It’s been almost two months since I’ve done a Bookworms post, so I thought I’d change it up a little and focus on a particular author to try and get back into the groove.
Mo Willems is a big time favorite in our house. His drawings are fun and simple and his stories make the girls roar with laughter. I love that the stories are simple enough for toddlers to follow, yet older kids are still completely amused by them. It means I can round up both of my ladies and have them entertained by a single book. This does not happen often with other authors.
There isn’t a Mo Willems book that we dislike, but here are some of our favorites:
The Pigeon series
All of the books center around a pigeon who is a little bit demanding and dramatic and not at all unlike a kid who is trying desperately to get his or her way—which is probably why they get such a huge kick out of them. Pigeon is very emotional and theatrical and the kids can totally relate to him.
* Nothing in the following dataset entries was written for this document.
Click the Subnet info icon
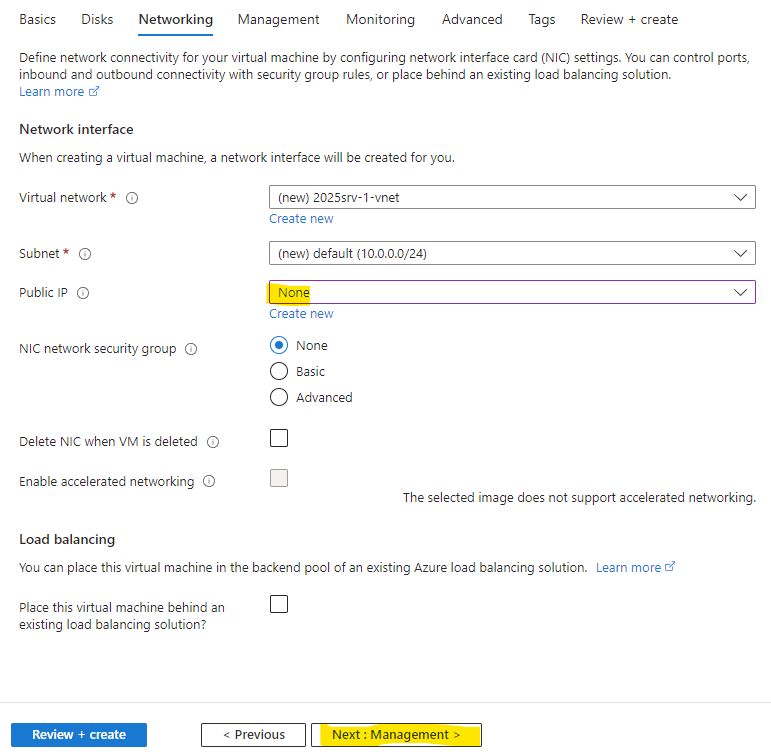Screen dimensions: 771x756 click(x=85, y=254)
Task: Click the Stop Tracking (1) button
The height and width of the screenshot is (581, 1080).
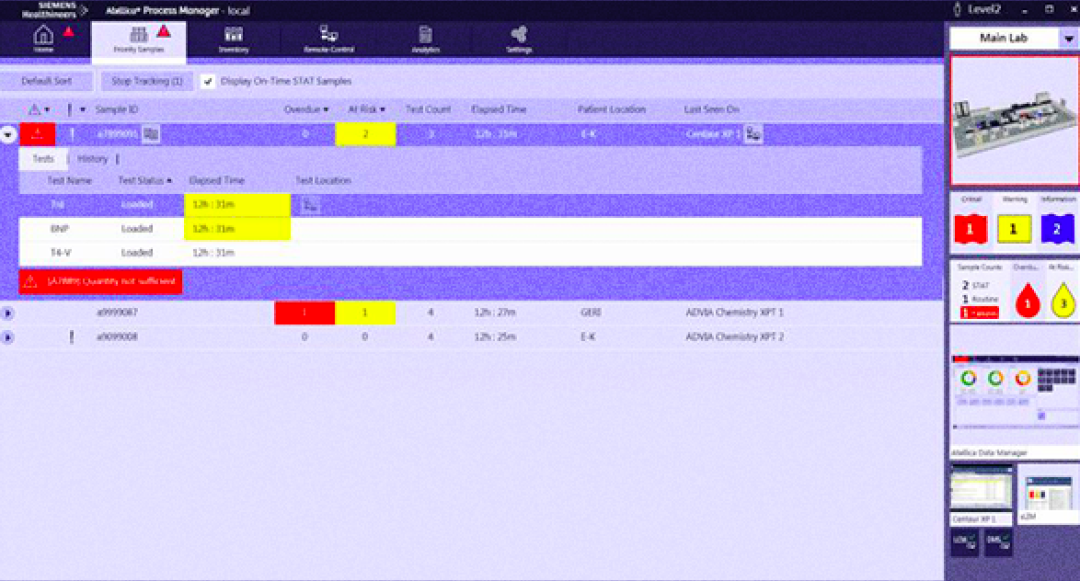Action: coord(147,81)

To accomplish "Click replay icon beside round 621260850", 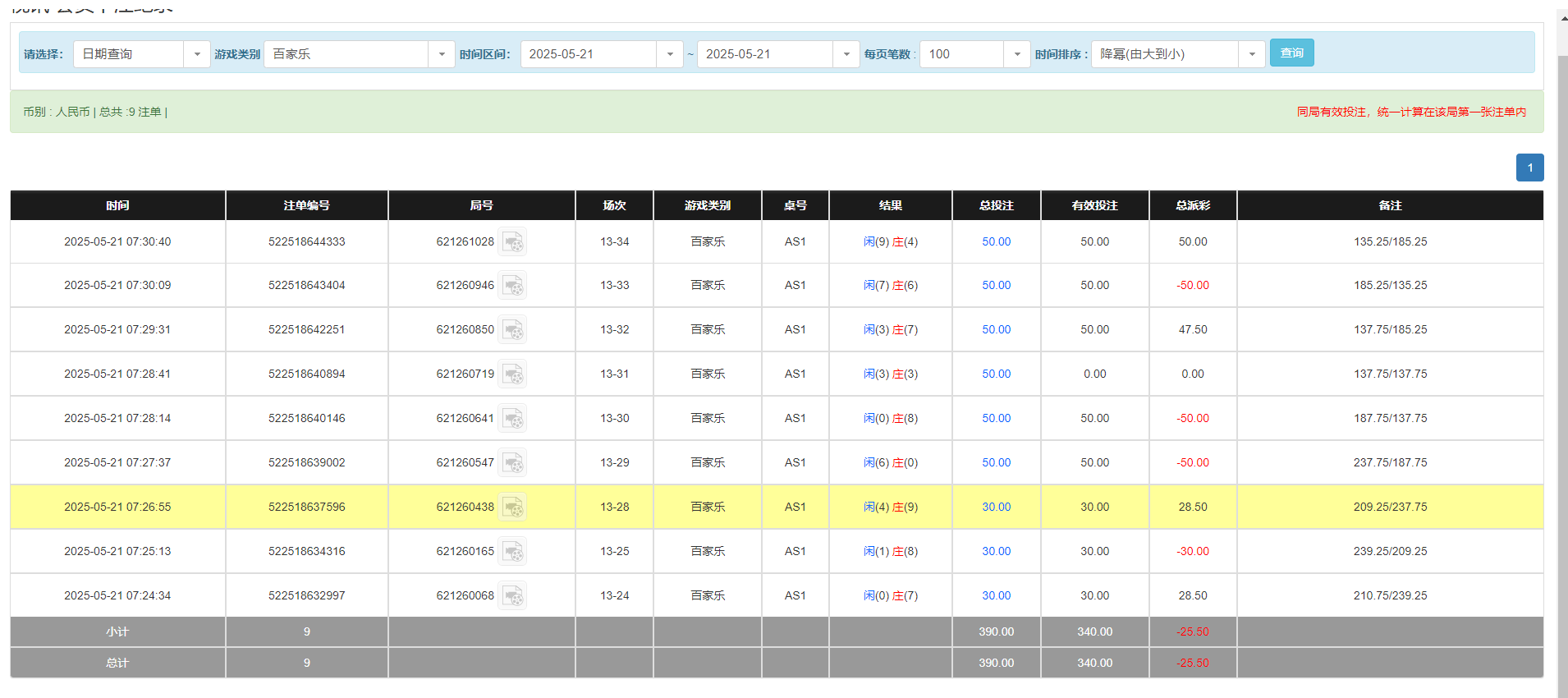I will coord(513,330).
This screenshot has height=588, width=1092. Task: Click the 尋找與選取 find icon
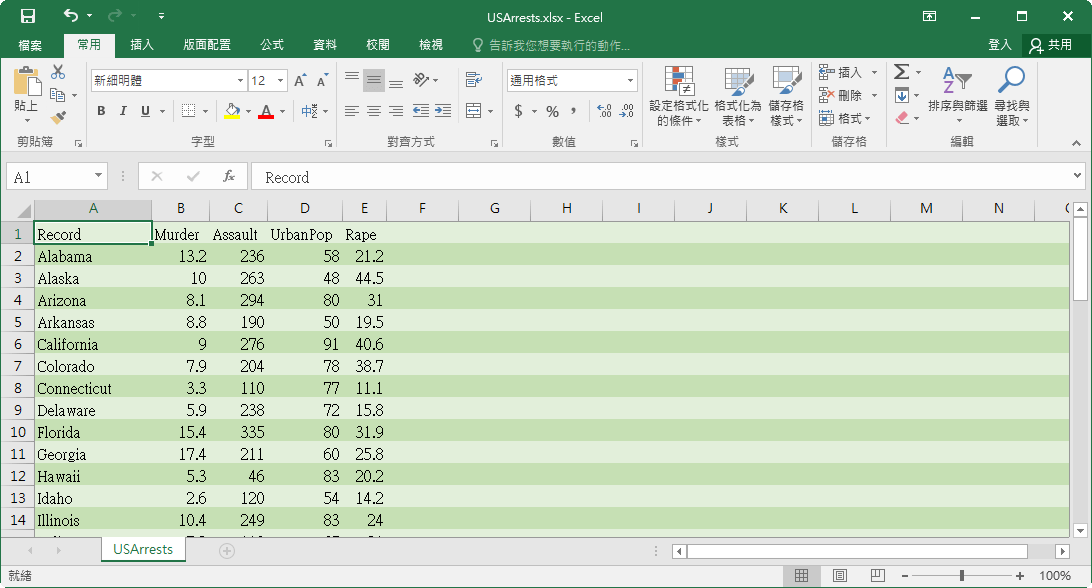[1010, 80]
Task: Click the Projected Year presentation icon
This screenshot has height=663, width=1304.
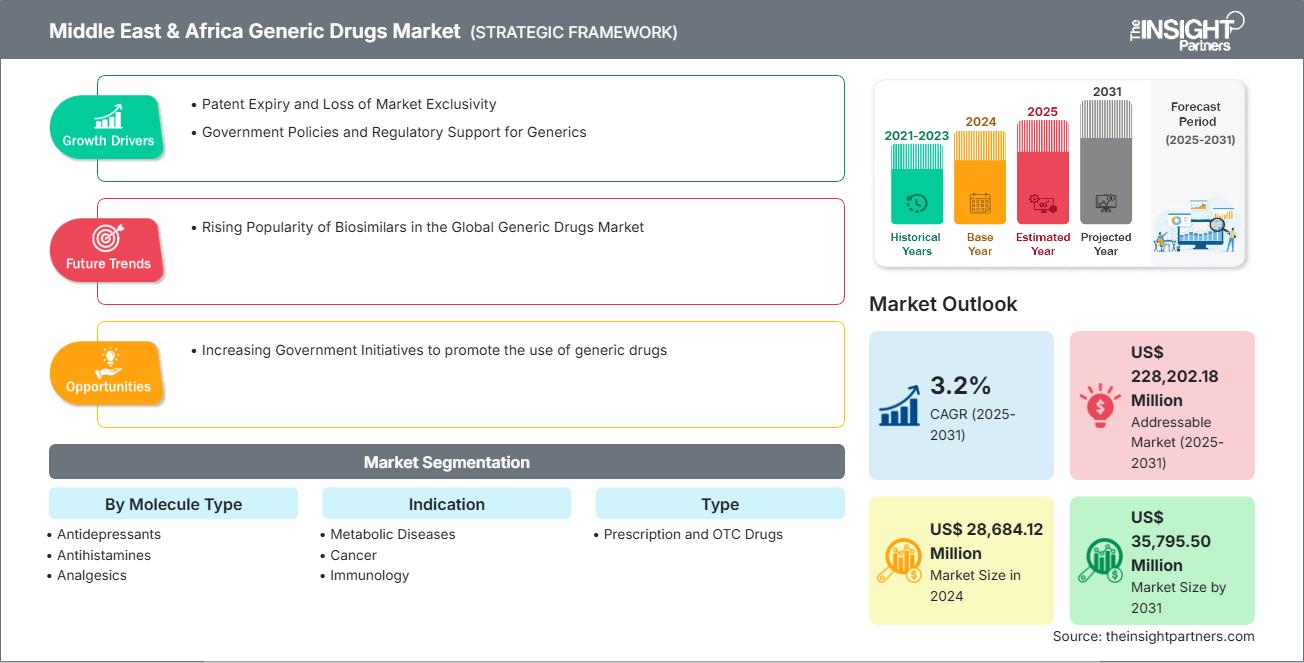Action: click(1106, 203)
When they get a little bit older, the kids can enjoy new facets of the story. Sam told me that what she likes about the stories is the pigeon’s tireless effort. “It’s always ‘Don’t let the pigeon do this, don’t let the pigeon do that,'” she said. “I like how he always begs you to let him, even though you’re never gonna.” Hmmmm… sounds like she’s been taking some lessons from the pigeon.
The Knuffle Bunny series
This is another series that we never tire of. It’s great because they stand alone as great books, but when you put them all together, you can see how Trixie, the girl in the stories, grows up.
In Knuffle Bunny: A Cautionary Tale she’s a baby and can’t even talk but you learn how much she loves her stuffed bunny when she loses it and takes her dad on a wild goose chase through the city in search of it. In Knuffle Bunny Too: A Case of Mistaken Identity, Trixie brings her very special, very unique bunny to school to show off to her friends only to find out that another girl in her class has the same one. The teacher takes the bunnies away and in the middle of the night Trixie realizes that she’s got the wrong bunny—sending her dad out on another wild chase.
The last book in the series, Knuffle Bunny Free: An Unexpected Diversion, made me cry in the middle of Barnes and Noble while I was pregnant and hormonal and I’ve refused to read it again since. It’s incredibly sweet and involves losing the bunny again, but this ending has a twist. Make sure you have your tissues ready—especially if you’re housing a fetus.
The Elephant and Piggie series
Another fabulous series, the Elephant and Piggie books all center around two friends that couldn’t be any more different. Gerald is very cautious and serious. Piggie is wild and gets into all sorts of trouble. Still, they love each other dearly and always look out for each other in the end—kind of like my girls.
Like Mo Willems’ other series, these books are funny but also really, really sweet. They are definitely some of my all-time favorite children’s books.
Sam’s take? “I like that it’s always something that will end with the same thing just a little different.”
Alright, let me step away from the series now and talk about a couple of his other books. This one might just be Sam’s favorite. It’s about a sly-looking (and hungry!) fox and a very sweet, harmless-looking, plump goose. Playing off of silent movies and throwing in a hilarious twist, this one never fails to make the kids laugh.
Spoiler alert: Sam’s says “It’s funny because it makes you think that the chicks are telling their mother that it’s not a good idea, but they’re really telling the fox that it’s not a good idea!”
I’m a huge fan of retold classics—as long as they’re done right, of course. And this one definitely is. I mean, it’s so clever I might have even liked this one better than the kids did.
So, obviously, this retelling is different in that the bears are dinosaurs (oh and the little one is isn’t their child but “some other Dinosaur who happened to be visiting from Norway.”). But it’s also different in that the dinosaurs may or may not be trying to entrap some “innocent little succulent child.” Seriously, if you haven’t read this one or you’re not that well-versed in Mo Willems books run to the store or library or wherever you find your books and read it. You won’t be sorry.